Newsday's editorial "Pre-K program presents a golden opportunity" [Aug. 22] offers a positive view on state funding for full-day prekindergarten. However, the strings attached to the funding are not readily apparent. Many good programs ultimately fail due to a lack of long-term commitment, and reading between the lines of these state grants, one can see potential problems.

Research has firmly established the benefit of pre-K education, particularly for kids in high-needs districts. Now, tying these funds to demonstrating the worth of such programs will inevitably result in "high-stakes testing," which has been linked to negative consequences for both teachers and students.

By continuing to insist on this testing, state education officials are rapidly perverting education in pursuit of statistical "success," with teachers maneuvering to keep those numbers in line, rather than concentrating on what's best for children.
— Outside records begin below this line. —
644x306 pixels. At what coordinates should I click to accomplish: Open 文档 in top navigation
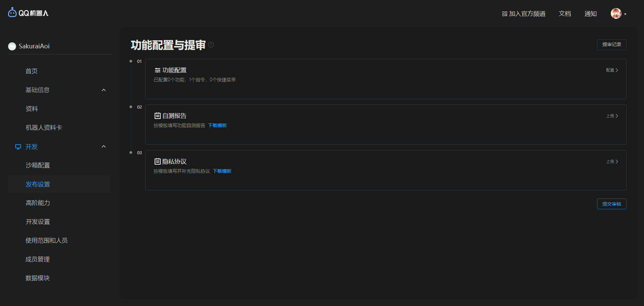[x=565, y=14]
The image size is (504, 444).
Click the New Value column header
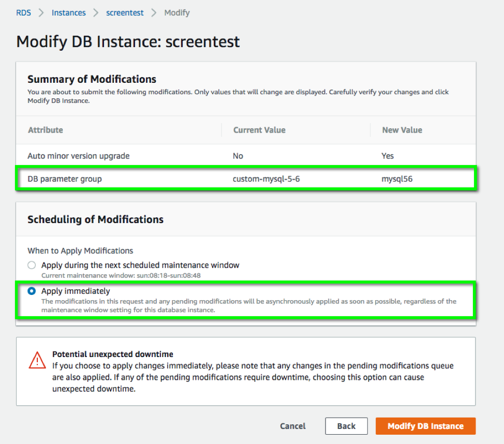tap(402, 130)
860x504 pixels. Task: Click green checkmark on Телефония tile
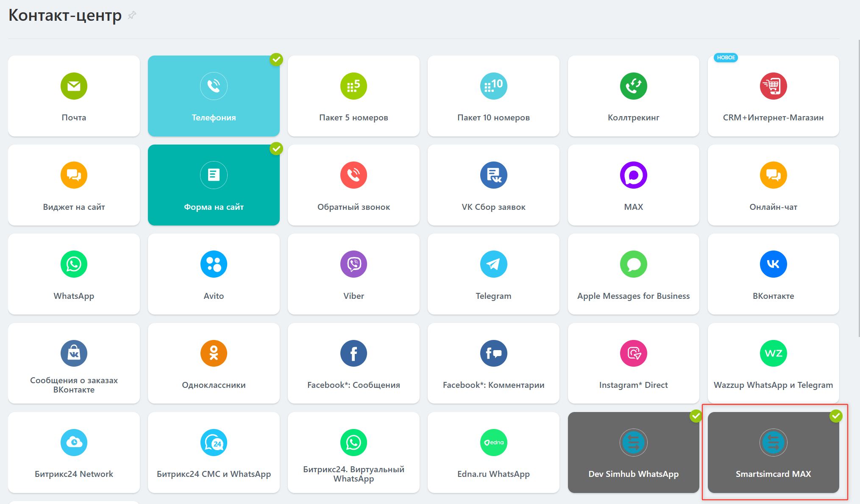click(x=276, y=60)
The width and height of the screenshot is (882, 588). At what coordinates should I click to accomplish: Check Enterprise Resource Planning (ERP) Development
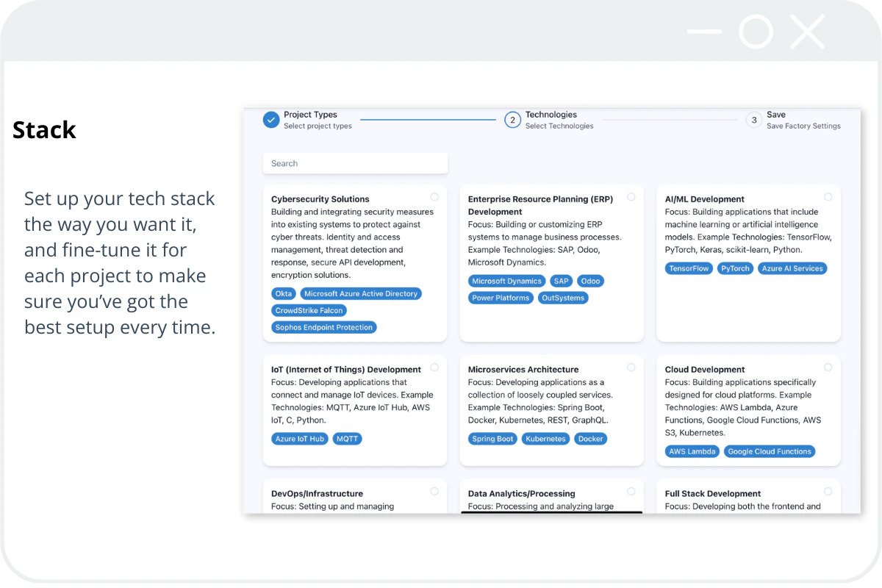pos(631,196)
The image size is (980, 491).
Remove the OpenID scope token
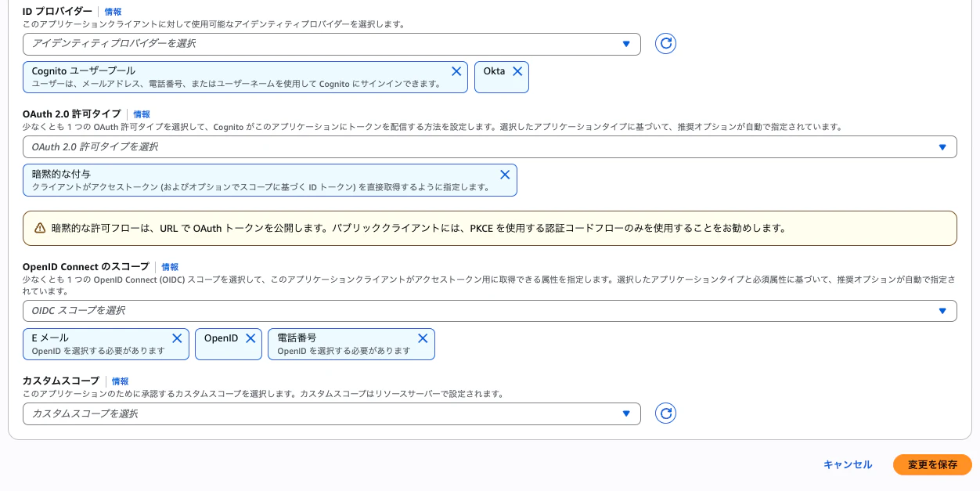[250, 338]
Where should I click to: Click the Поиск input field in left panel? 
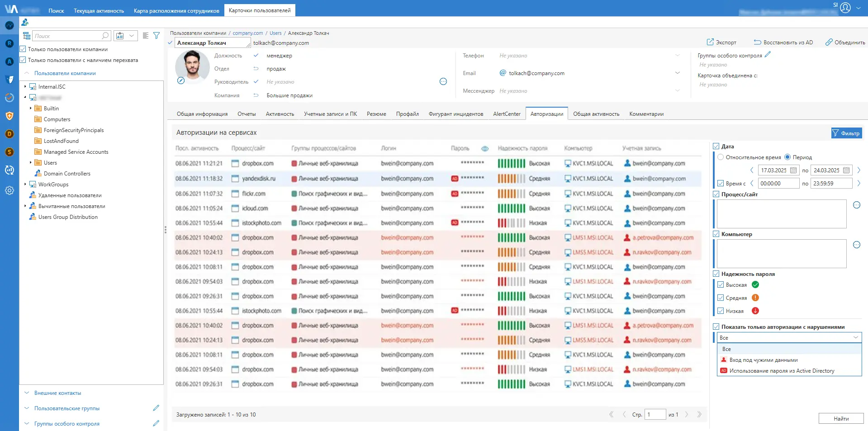[x=67, y=36]
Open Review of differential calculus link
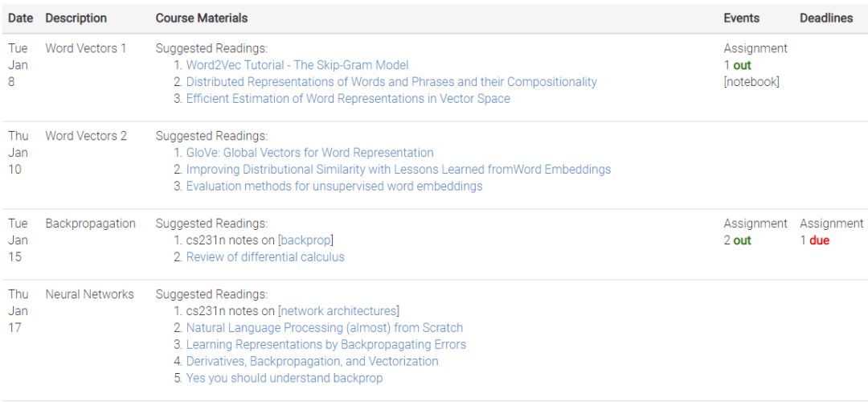The width and height of the screenshot is (868, 402). (265, 257)
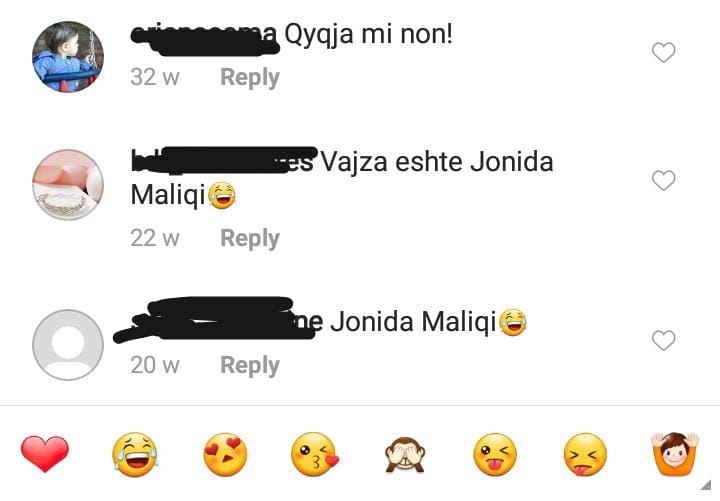Open the redacted username on first comment
The image size is (720, 501).
[205, 38]
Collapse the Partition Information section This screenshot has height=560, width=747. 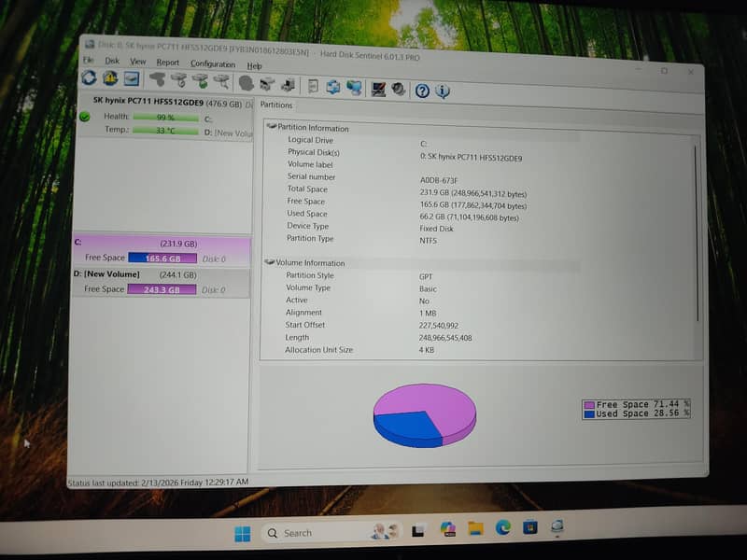(x=272, y=127)
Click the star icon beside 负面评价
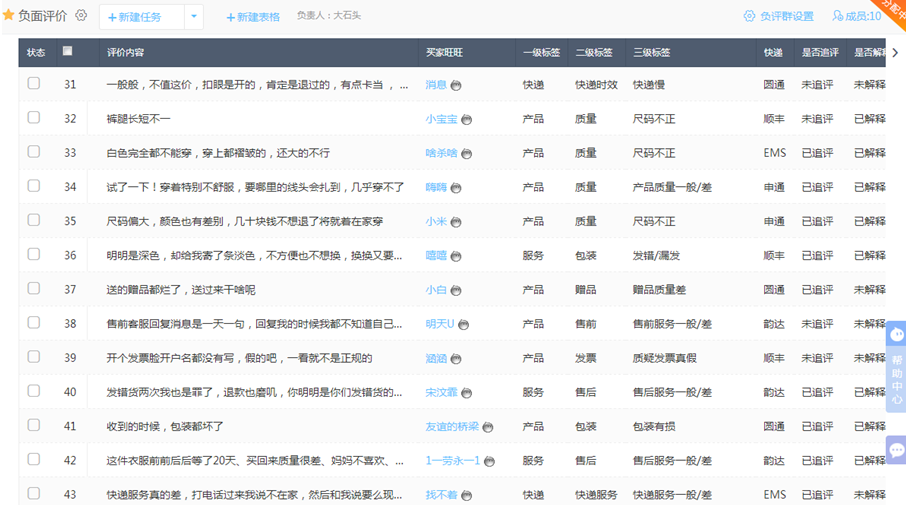 click(9, 16)
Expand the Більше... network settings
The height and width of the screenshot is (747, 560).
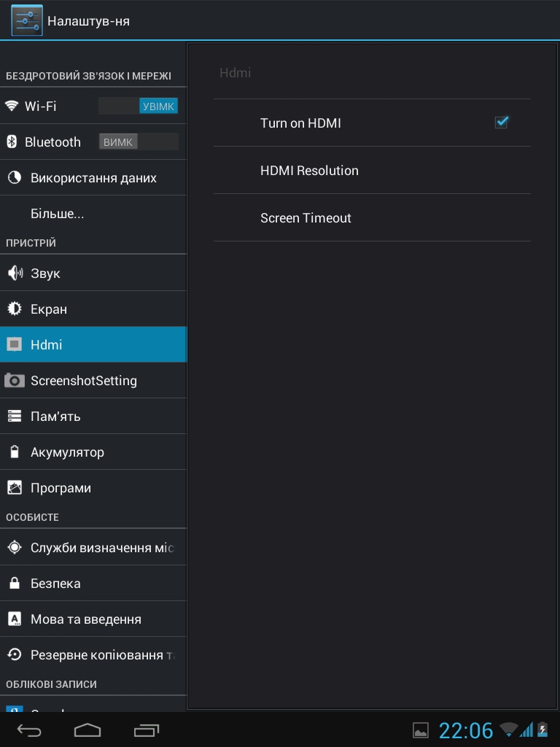[58, 214]
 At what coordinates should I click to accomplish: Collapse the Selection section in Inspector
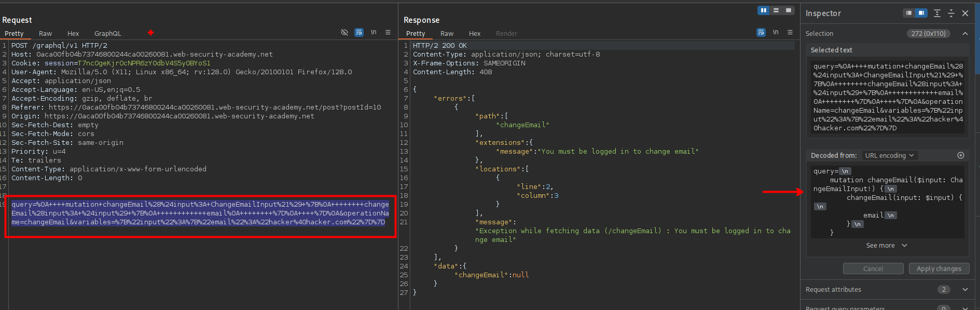point(965,33)
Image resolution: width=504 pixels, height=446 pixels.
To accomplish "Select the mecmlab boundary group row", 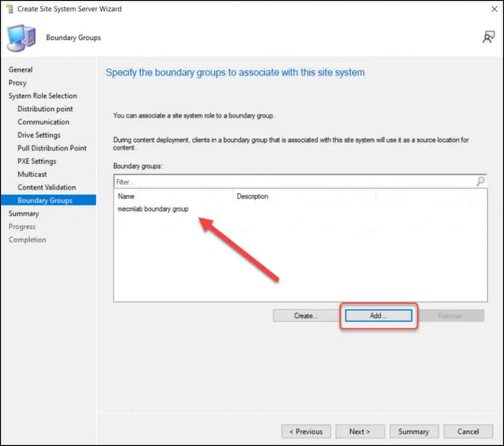I will coord(153,209).
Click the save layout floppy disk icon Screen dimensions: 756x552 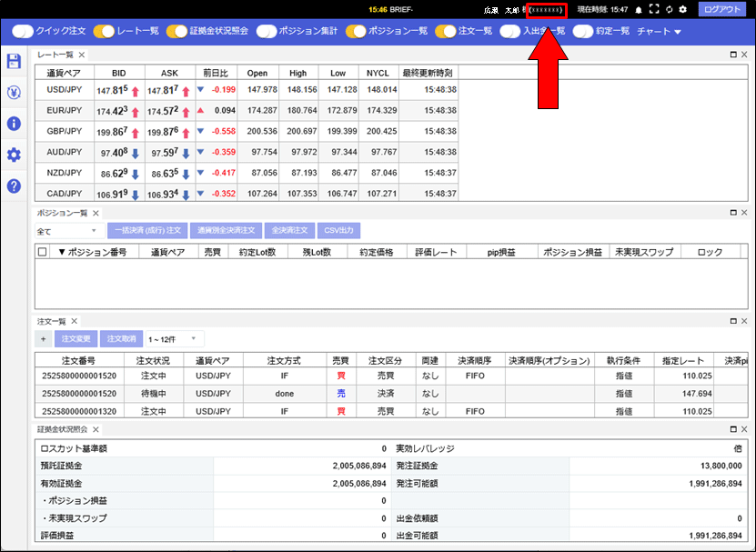(14, 62)
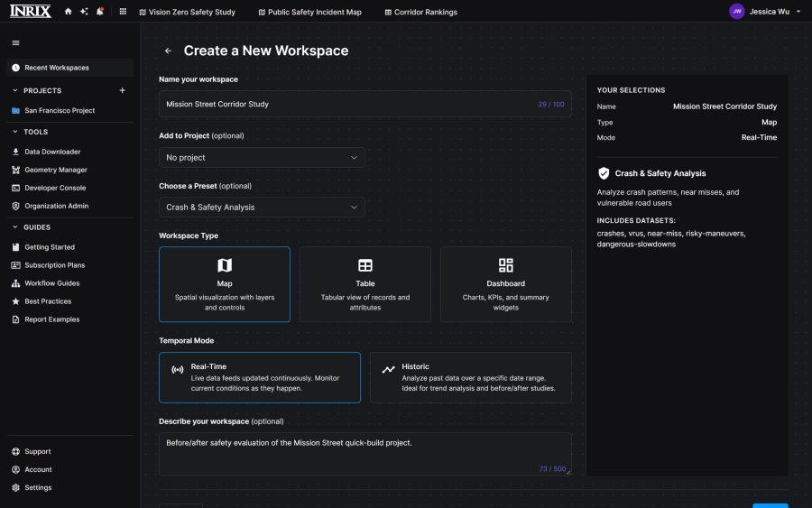Add new project with the plus icon
Image resolution: width=812 pixels, height=508 pixels.
(x=122, y=90)
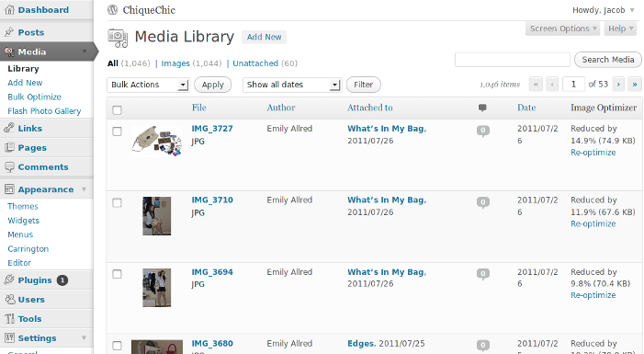Click the Add New media button
The image size is (644, 354).
tap(264, 37)
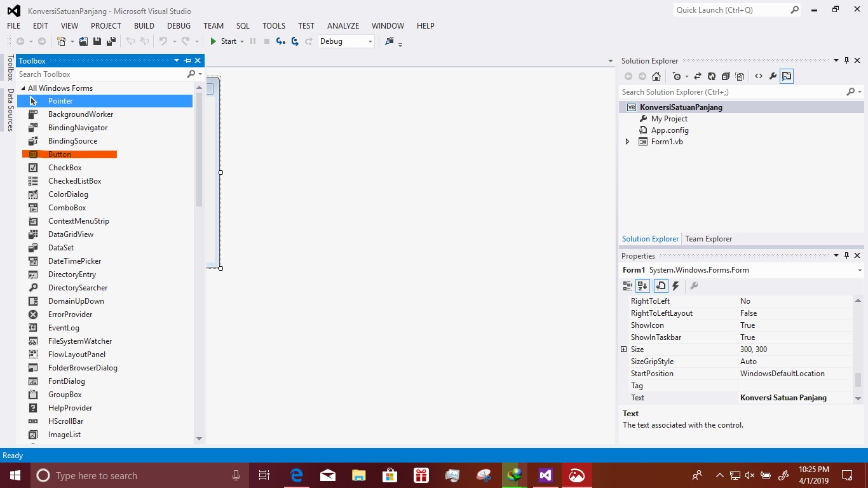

This problem, together with the lack of a true long-term commitment to pre-K education -- the money must be approved yearly -- makes the new program just a palliative. We are long overdue in making full-day pre-K as much a part of our educational system as K-12.

Stephanie Freese, East Meadow

Editor's note: The writer is an early childhood consultant.

U.S. companies should pay share

The news story "Census: Wealth gap widened" [Business, Aug. 25] provides the best response to the letter writer who supported Walgreen Co.'s attempt to move to a foreign country for tax advantages, a move it later aborted ["Walgreen met with official intimidation," Aug. 25].

According to this census report, the median household net worth of the richest one-fifth of our population -- possibly the majority of the stockholders for whom the writer seems to believe companies have a fiduciary duty to maximize profits -- rose to $630,754 between 2000 and 2011. The net worth of the bottom 20 percent was a negative $6,029 -- and increase in indebtedness from negative $905 in 2000.

So much for the benefits to employees that the letter writer claims.

Companies that operate in the United States benefit from much that is supported by all of us -- for example, roads, the Internet, water supply, power grids. Companies have a responsibility to support these resources by paying their fair share instead of retreating to foreign tax havens.

Murray Wilkow, Old Bethpage

Rich and poor should live apart

Providing apartments for paying tenants and subsidized tenants in the same building is not a good idea ["Wyandanch: Rents released," News, Aug. 19].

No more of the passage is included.